_Records to process_.
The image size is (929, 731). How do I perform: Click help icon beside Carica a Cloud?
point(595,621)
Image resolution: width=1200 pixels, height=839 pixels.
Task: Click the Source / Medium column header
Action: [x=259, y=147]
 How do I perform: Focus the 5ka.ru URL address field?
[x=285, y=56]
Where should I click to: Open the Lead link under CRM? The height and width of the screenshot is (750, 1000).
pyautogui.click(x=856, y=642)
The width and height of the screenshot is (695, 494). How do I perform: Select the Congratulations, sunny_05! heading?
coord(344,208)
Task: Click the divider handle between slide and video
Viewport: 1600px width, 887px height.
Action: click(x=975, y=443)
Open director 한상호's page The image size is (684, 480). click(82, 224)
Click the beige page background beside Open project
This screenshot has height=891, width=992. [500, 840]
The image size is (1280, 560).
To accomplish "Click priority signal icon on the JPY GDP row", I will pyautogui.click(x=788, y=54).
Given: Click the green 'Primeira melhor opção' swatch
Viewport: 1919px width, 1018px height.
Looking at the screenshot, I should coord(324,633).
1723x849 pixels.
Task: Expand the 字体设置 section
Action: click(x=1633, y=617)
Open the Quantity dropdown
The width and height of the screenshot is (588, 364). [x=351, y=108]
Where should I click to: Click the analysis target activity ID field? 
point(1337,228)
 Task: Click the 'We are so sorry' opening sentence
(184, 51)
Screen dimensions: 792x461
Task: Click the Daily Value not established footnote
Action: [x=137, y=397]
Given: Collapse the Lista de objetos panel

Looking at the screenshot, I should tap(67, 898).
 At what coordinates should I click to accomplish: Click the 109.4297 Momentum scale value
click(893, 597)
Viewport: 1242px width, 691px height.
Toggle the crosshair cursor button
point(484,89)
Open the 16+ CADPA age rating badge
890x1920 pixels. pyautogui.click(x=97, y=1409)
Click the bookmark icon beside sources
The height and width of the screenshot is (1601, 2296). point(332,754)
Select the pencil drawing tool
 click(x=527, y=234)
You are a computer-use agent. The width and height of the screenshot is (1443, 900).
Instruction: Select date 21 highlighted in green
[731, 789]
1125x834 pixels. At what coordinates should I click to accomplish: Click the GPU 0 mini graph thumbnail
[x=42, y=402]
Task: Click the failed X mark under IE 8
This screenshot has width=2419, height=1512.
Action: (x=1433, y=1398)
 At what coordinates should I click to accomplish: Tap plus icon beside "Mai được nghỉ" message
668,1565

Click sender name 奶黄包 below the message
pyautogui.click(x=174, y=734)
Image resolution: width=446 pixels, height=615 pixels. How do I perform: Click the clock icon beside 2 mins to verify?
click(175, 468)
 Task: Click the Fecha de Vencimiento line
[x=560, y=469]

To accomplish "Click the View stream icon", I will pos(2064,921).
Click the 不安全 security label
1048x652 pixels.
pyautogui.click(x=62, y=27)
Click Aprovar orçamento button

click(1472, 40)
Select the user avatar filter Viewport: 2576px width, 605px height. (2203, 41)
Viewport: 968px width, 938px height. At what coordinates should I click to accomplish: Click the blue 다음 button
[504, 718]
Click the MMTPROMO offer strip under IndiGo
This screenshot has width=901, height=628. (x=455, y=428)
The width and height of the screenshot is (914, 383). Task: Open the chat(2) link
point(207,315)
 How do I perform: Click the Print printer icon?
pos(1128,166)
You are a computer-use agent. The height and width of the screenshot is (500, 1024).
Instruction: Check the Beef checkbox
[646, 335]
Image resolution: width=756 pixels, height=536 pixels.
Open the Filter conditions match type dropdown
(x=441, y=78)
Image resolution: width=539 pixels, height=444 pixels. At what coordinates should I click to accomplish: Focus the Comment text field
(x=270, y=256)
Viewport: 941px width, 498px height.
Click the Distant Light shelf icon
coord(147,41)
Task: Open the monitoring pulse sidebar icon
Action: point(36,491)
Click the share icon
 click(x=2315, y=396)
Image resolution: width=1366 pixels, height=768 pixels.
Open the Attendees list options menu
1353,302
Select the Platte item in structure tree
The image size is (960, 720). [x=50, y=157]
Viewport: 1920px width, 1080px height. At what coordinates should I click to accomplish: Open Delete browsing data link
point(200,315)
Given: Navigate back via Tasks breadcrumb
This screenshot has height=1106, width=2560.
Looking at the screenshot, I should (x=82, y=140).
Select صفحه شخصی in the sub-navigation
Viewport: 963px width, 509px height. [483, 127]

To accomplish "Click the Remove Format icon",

_Work to be completed_.
Switch "divider handle" to "resize handle" in the lines from the first one through the line that contains "Open director 한상호's", and give those lines again with nothing else changed.

_Task result_.
The image size is (929, 731). How do I perform: Click help icon beside Carica a Cloud?
point(595,621)
Image resolution: width=1200 pixels, height=839 pixels.
Task: Click the Source / Medium column header
Action: [x=259, y=147]
 How do I perform: Focus the 5ka.ru URL address field?
[x=285, y=56]
Where should I click to: Open the Lead link under CRM? The height and width of the screenshot is (750, 1000).
pyautogui.click(x=856, y=642)
The width and height of the screenshot is (695, 494). How do I perform: Select the Congratulations, sunny_05! heading?
coord(344,208)
Task: Click the resize handle between slide and video
Viewport: 1600px width, 887px height.
Action: click(x=975, y=443)
Open director 한상호's page The image size is (684, 480). click(82, 224)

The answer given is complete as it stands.